Sex Tech Hackathon Prototype — Sensploration

Sensploration is a conceptual app created during the 2nd Sex Tech Hackathon in 2021

Within months of organizing the first Sex Tech Hackathon, the co-hosts ran a second one on may May 1–2, 2021 as part of the Rainbows End online festival. I hadn’t heard of any of them — Touchy Feely Tech, Hervisions, Kinky Makers, Creative Code Utrecht. I stumbled upon the event one more morning lying in bed, scrolling through Carolyn Stransky’s tweets.

The hackathon’s consortium of organizers invited “artists, academics, activists, thinkers and tinkerers from all backgrounds and perspectives to take part” and also had numerous talks by makers and people in sex tech. I knew nothing about sex tech, but the idea was enough for me to pay $40 to join (the only hackathon I’ve ever paid for). I almost treated it like a conference.

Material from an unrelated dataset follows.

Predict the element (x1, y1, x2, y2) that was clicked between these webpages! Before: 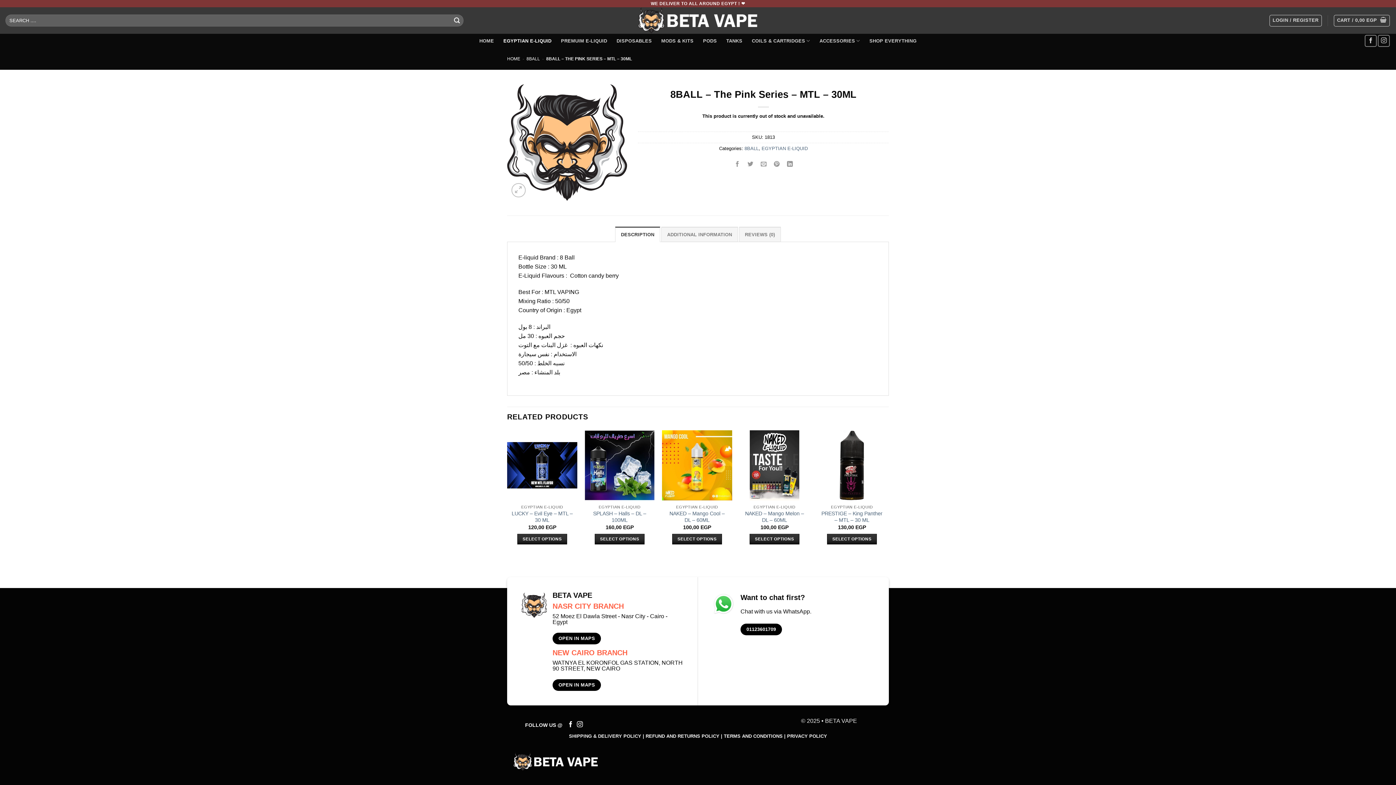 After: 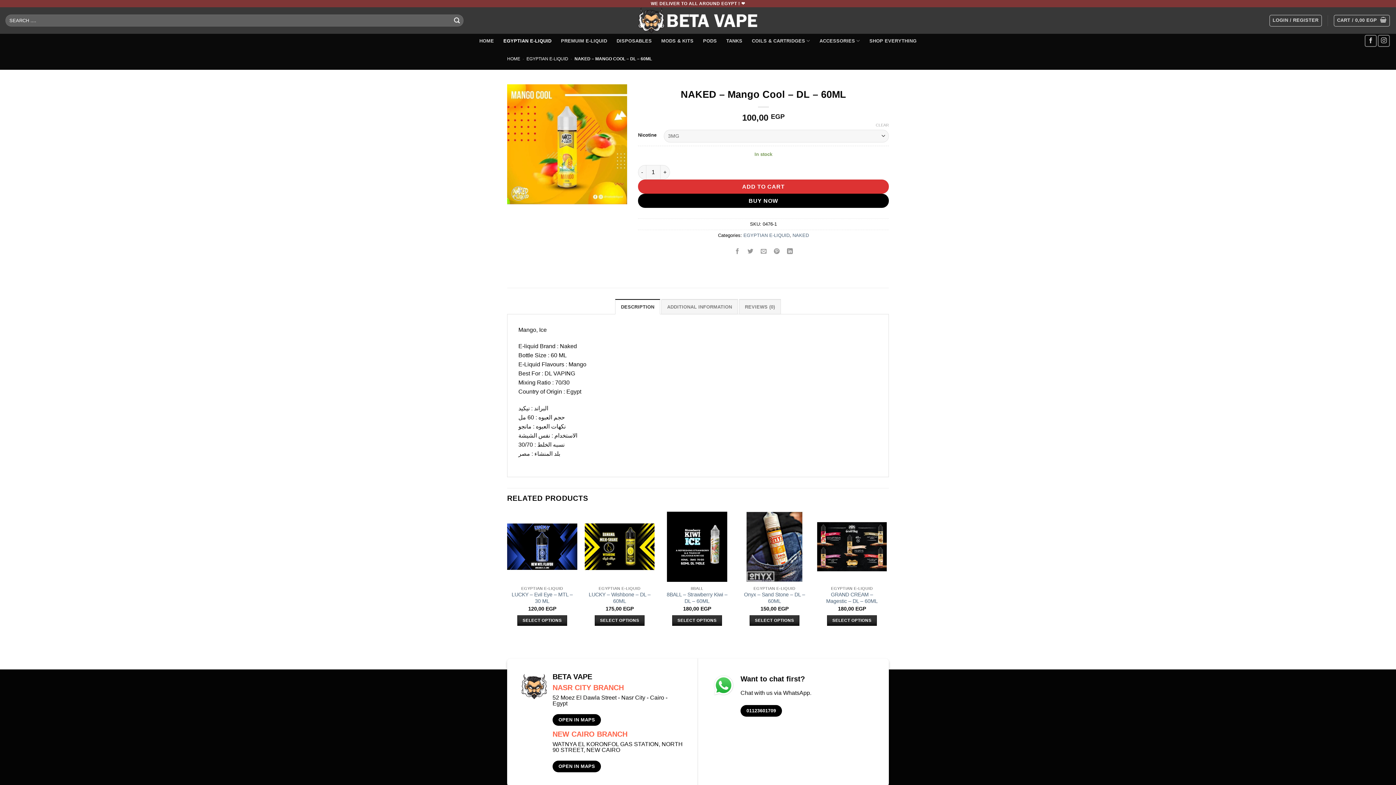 Action: label: Select options for “NAKED - Mango Cool - DL - 60ML” bbox: (672, 534, 722, 544)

I also told a good friend Ghonche Tavoosi, podcaster, feminist, activist, product manager and community organizer extraordinare. Last year, we built a working prototype of audio hugs for the LGBTQ community, Pride Polyphony with Emma Lawson. This year, our friend Thomas Liano wanted to address the gap between people wanting to connect to their bodies or find more ways of experiencing pleasure and the availability of inclusive resources to do so.

The three themes we could work with were fair futures, sexual health = health, and dream devices. It was an open field of possibilites for sex to become more accessible, inclusive, and relevant for people — and refreshingly without a business emphasis.

The Problem

The problem that we wanted to address at the individual level was that many people may not feel entirely connected to their body or the permission to feel bodily pleasure. The messages that we receive from media and our surroundings has, in many ways, limited how we experience our body, and more precisely, how we experience bodily pleasure.

The big picture problem that we wanted to address was the silos within the “experience economy” that has alienated many people and, since 2020 with the pandemic, left people with unsatiated desires. To put it another way, Covid-19 restrictions have shown us the limits of an economic model that focuses on consuming the experiences we are given access to, the ones that are sold to us and that we can afford, instead of focusing on how we experience things.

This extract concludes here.